“Sólo la verdad nos hará libres”. En la búsqueda de esa añorada verdad, el hombre ha escrito su historia. Ha vivido muchos testimonios increíbles y se han escrito innumerables volúmenes, desde los textos manuscritos antes de Gutenberg hasta los libros digitales de hoy. Una verdad que puede ser gradual sujeta al tiempo, al espacio, a la persona. En esa búsqueda se ha comprometido el empeño humano para dar sustento y estabilidad a una concepción del mundo y de la vida que dé validez a sus creencias. Compara, elije o resume lo que mira, lo que piensa, lo que siente, lo que conoce, lo que aprende.

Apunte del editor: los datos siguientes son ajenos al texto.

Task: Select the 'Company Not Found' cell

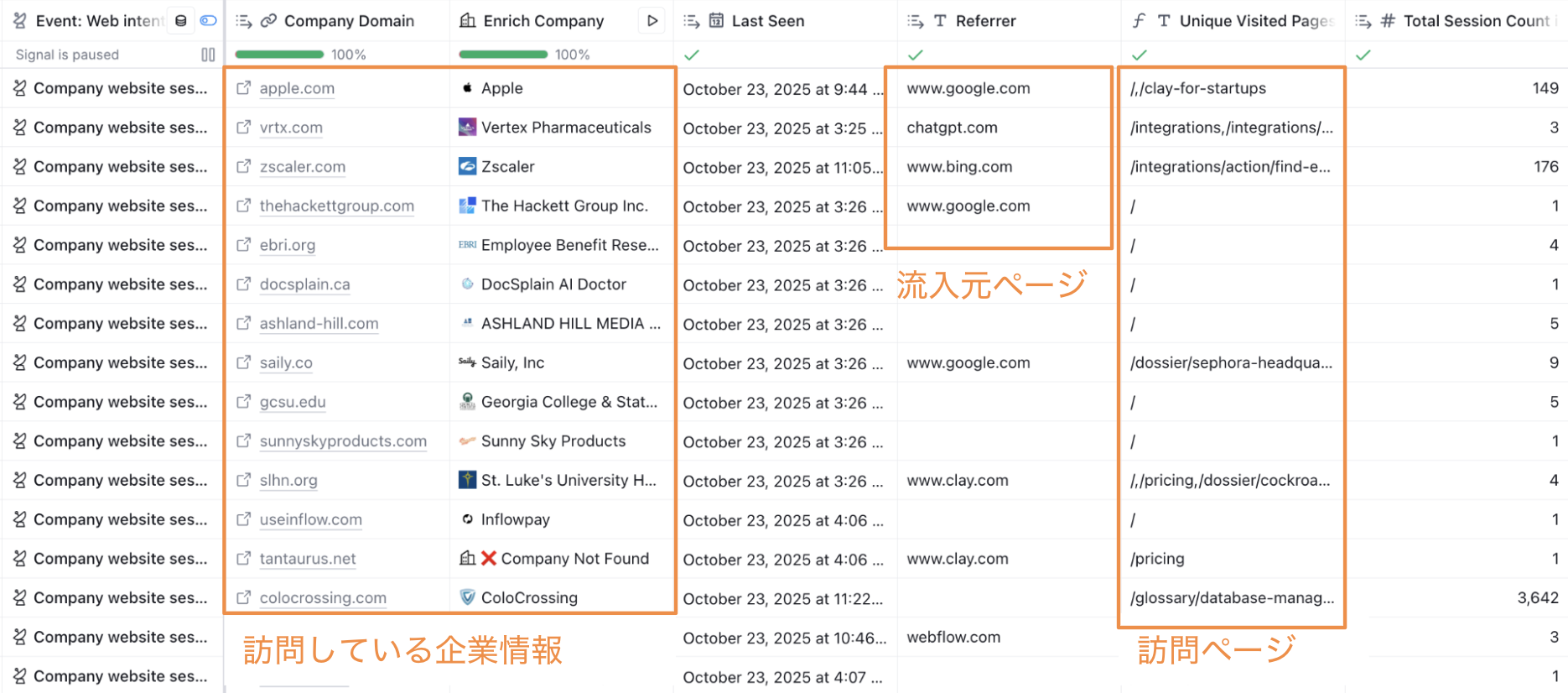Action: [x=574, y=559]
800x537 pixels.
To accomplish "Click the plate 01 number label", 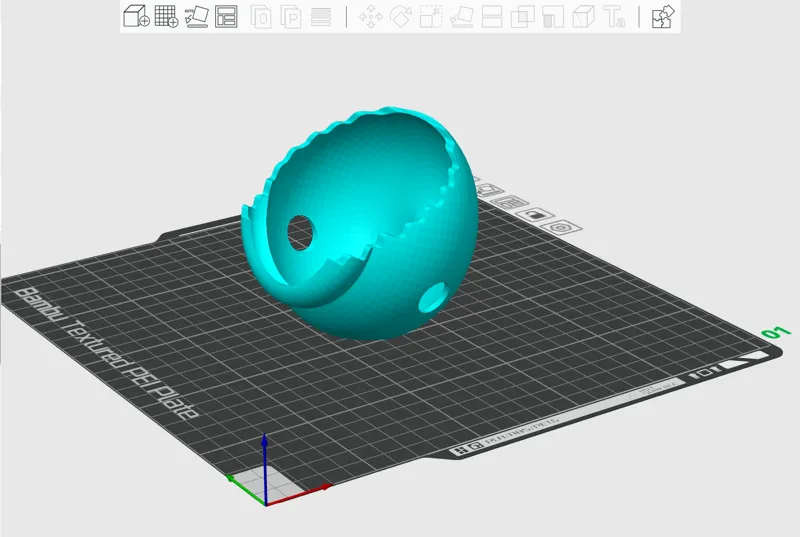I will point(776,332).
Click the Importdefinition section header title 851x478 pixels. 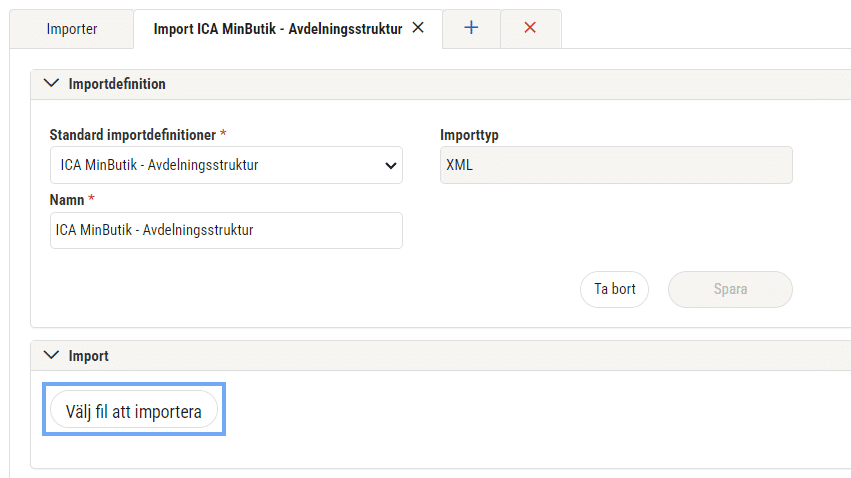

En esta tercera década del siglo XXI, el hombre necesita más claridad y fundamento en sus ideas para ayudarse a sí mismo y ofrecer un consuelo a la incertidumbre general, construyendo un mundo mejor, con respeto a los demás, a la naturaleza, a formas de gobierno más humanitarias, con tolerancia a las diferencias, mesura entre las naciones, en la búsqueda perenne de encontrar un sentido a la existencia personal y social. El hombre y la mujer no buscan conocimientos nada más (propio de los espíritus profundos y fuertes), sino un asidero que les ayude a interpretar su vida y lograr una razón para vivirla.
El hombre necesita cultivar su mundo físico, cognitivo, mental y emocional. Necesita certezas próximas, en el entorno en que habita, para descifrar las intimidantes confusiones y contradicciones de sociedades envejecidas por los cambios vertiginosos y no asimilados. Esa verdad huidiza, personal y colectiva, la busca el hombre desde distintas corrientes filosóficas, desde diferentes puntos de vista, algunos anárquicos o cargados de escepticismo, frente a la razón final de la existencia.
Manifiesta Bertrand Russell en “Los problemas de la filosofía” que «la filosofía, aunque incapaz de decirnos con certeza cuál es la verdadera respuesta a las dudas que suscita, es capaz de sugerir diversas posibilidades que amplían nuestros pensamientos y nos liberan de la tiranía de la costumbre…» El hombre, entonces, necesita conocer, pensar, reflexionar y hacer; y en esa interacción, aprende y enseña.
El niño comienza a adquirir conciencia de sí mismo, de los demás, de su entorno. A medida que amplía su poder de captación y de respuesta al mundo exterior, el proceso se hace transitivo. Sus intereses salen de la esfera vital y biológica y comprende el concepto y la dinámica de existir y el diálogo eterno del hombre con el hombre. La motivación mueve a pensar, sentir, actuar,
dialogar con uno mismo y el entorno. Y a aprender el manejo constructivo del conflicto (Ana Ma. González Garza, “El niño y la educación”).
Gracias a la escritura, el ser humano transmite mensajes que perduran en el tiempo. En el paso de ese tiempo, aprendió que puede aprender. Que todo él es objeto y sujeto de aprendizaje inagotable. De hacerse y rehacerse. El reto actual ya no es sólo aprender nuevos conocimientos; es autogestionar cómo comprender la realidad, qué hago con los conocimientos, cómo selecciono los que son de utilidad para mí, cómo los incorporo a mi persona, cómo hago para no extraviarme en la Era de la Información [excesiva], cómo penetro en la diversidad universal del conocimiento de las cosas tangibles e intangibles.